Partiler siyasi gusül abdestlerini tazelemelidir
Örgüt kendini feshedip silah bıraktı. İktidar paydaşlarının Meclis’te açacağı barış, birlik ve demokrasi yolunun inşasında, açıkça diyoruz ki; tüm siyasi partiler sorumluluk almalı ve siyasi gusül abdestlerini tazelemelidir. Çünkü kapsayıcı bir hakem devlet rolü ile yeni, demokratik bir Türkiye yapılanması Meclis’teki tüm partilerin sorumluluğundadır.
Ulusal Kurtuluş Savaşı’nın ilk günleri gibi
Meclis’teki partiler, demokrasi temelinde siyasi bir mutabakata varmalıdır. Meclis dışındaki partiler, sivil toplum örgütleri, demokratik kitle örgütleri, vakıflar ve kanaat insanları tıpkı 1911-1921 yıllarındaki ulusal kurtuluş sürecinin ruhuyla, kardeşlik ve eşitlik temelinde pozitif katkı sunmaya hazırlanmalıdır.

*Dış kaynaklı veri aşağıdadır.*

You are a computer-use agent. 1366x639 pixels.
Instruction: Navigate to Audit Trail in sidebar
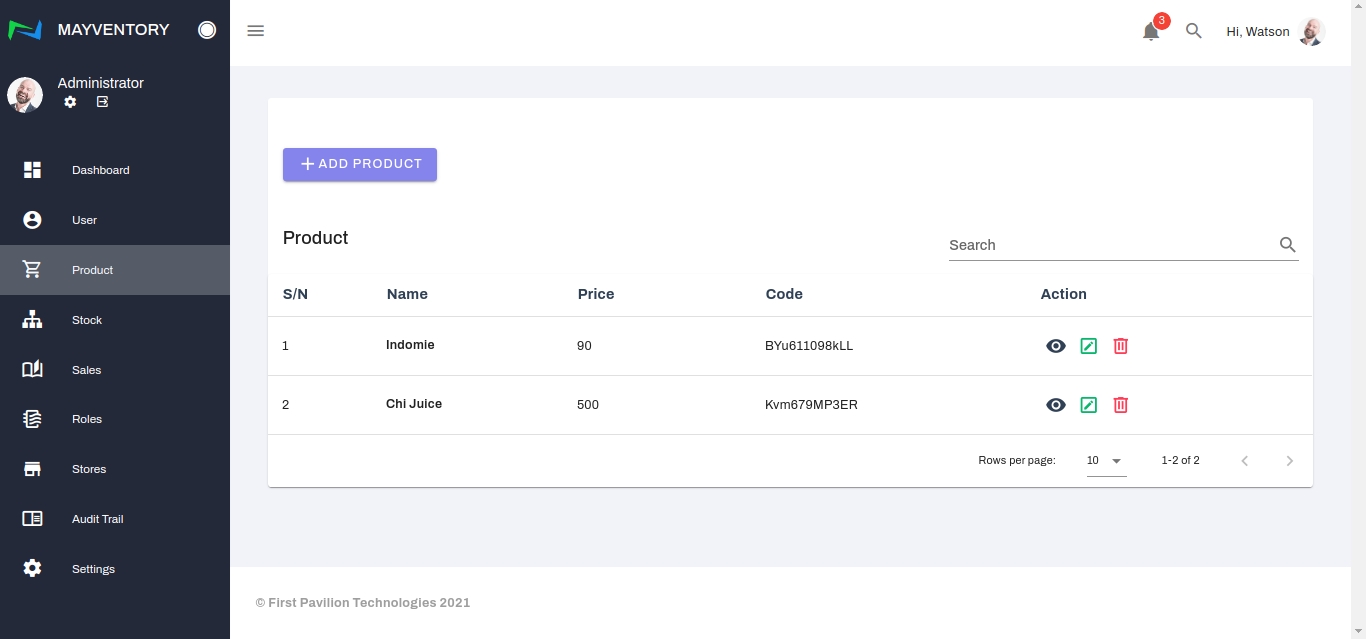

Her bir yurttaş; sokakta, tarlada, fabrikada, okulda ve pazarda birbirine karşı gardını indirerek, uzlaşmanın ve birlikteliğin elini uzatmalıdır.
Acılarla geçen yüzyılı ortak hafızadan silmeliyiz
Önümüzde, tarihi bir değişim ve kırılma anı duruyor. Demokratik ve eşit bir sürecin inşası, silahların susması, rehabilitasyon ve yüzleşme yoluyla geçmişteki acıların telafisi için büyük bir fırsat doğmuştur. Acılarla geçen bu yüzyılı, yaşanmamış saymalı, acılar ortak unutulmalı ve yeni yüzyılı Kürd ve Türk halklarının ortak yüzyılı olarak inşa etmeli ve yeni bir Anayasa ile taçlandırmalıyız.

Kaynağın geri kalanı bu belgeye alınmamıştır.